▶ [Work instructions]:
Check every line of the entries below for "agent", and copy the lines that have it.

▶ [Records for the exercise]:
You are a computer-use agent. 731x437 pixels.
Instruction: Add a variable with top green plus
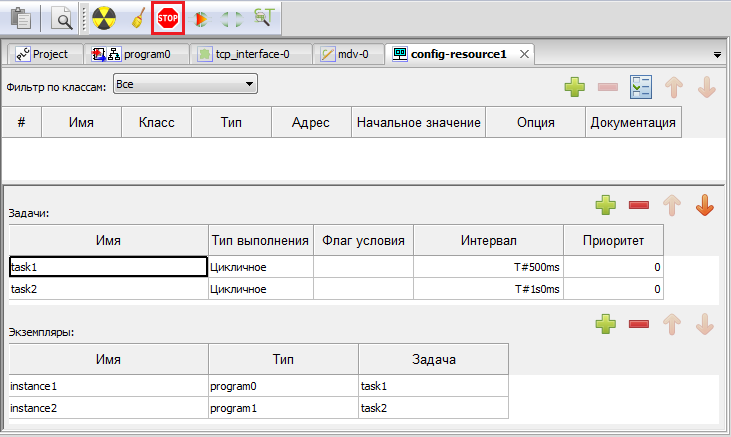click(574, 88)
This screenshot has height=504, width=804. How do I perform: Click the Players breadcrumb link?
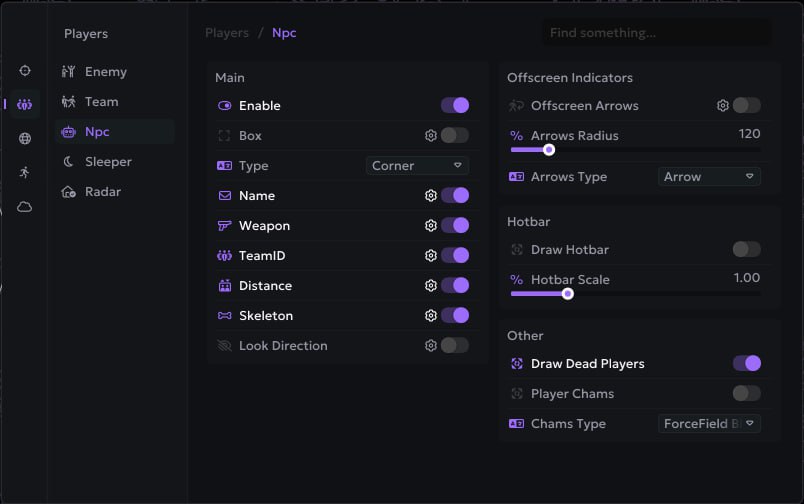[x=227, y=33]
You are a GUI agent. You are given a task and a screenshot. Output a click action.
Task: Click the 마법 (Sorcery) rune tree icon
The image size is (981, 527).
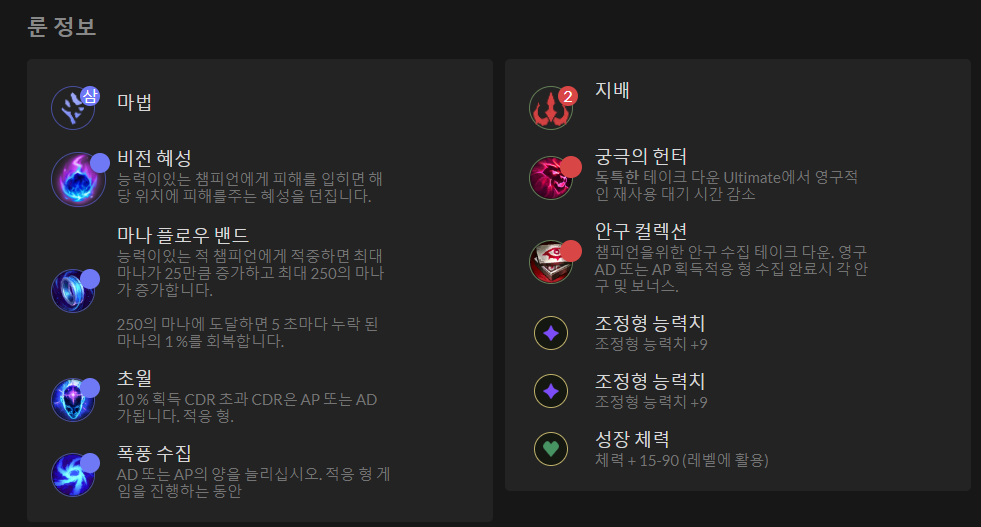click(73, 108)
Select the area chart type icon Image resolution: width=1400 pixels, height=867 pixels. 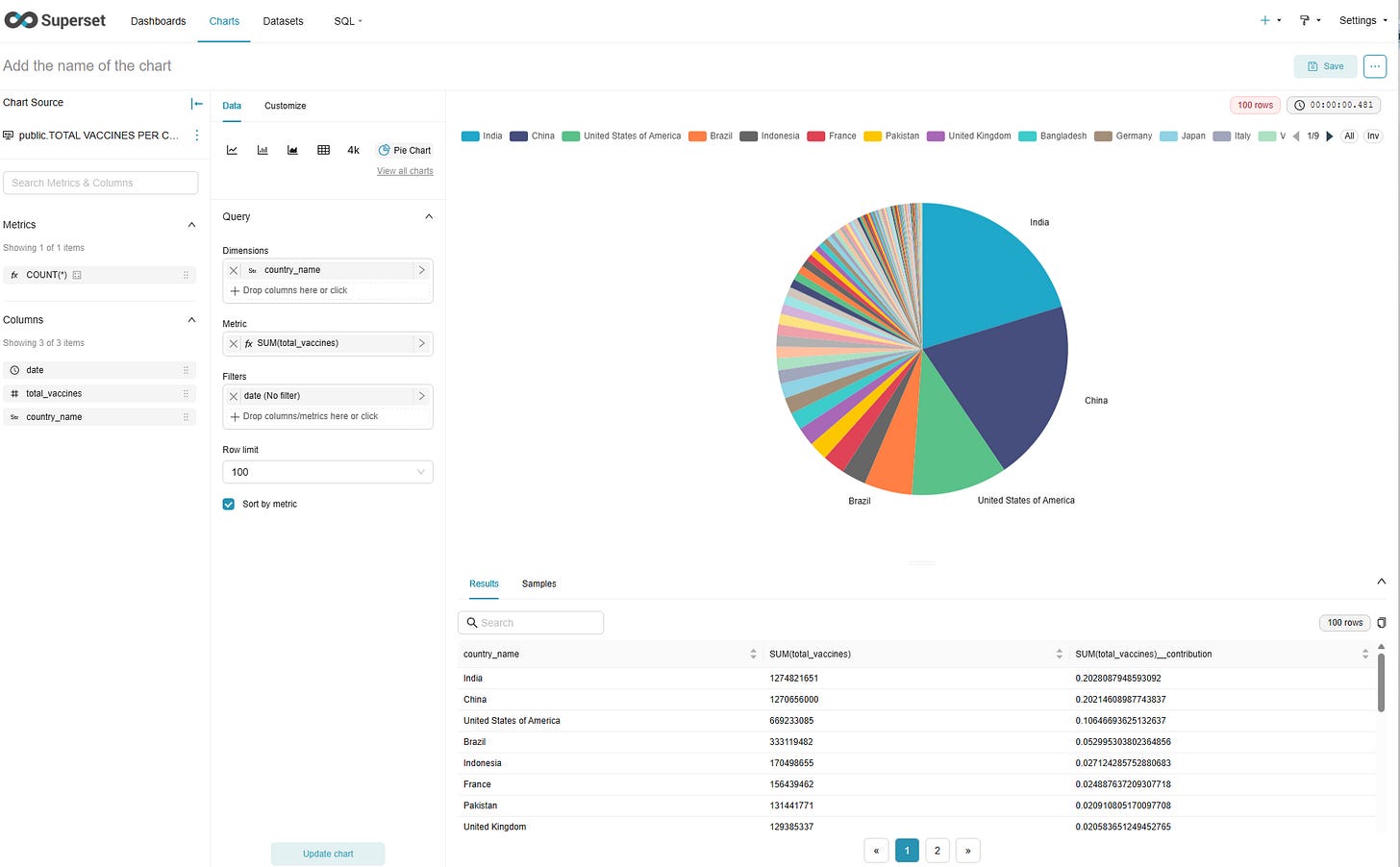(292, 150)
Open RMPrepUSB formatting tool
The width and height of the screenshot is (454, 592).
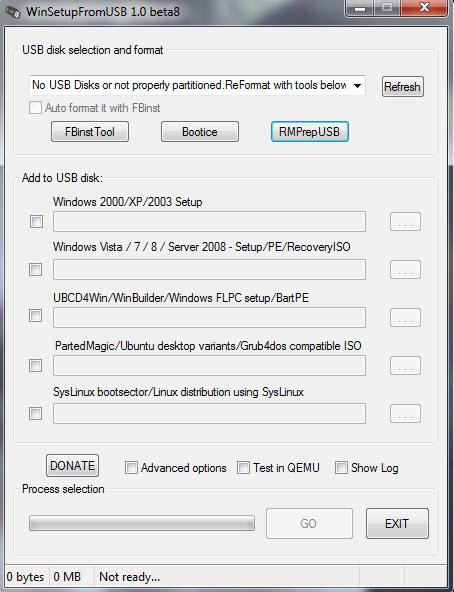tap(310, 132)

▶ [Result]:
You are a computer-use agent. 731x437 pixels.
You are a GUI agent. You are given a task and a screenshot. Output a click action.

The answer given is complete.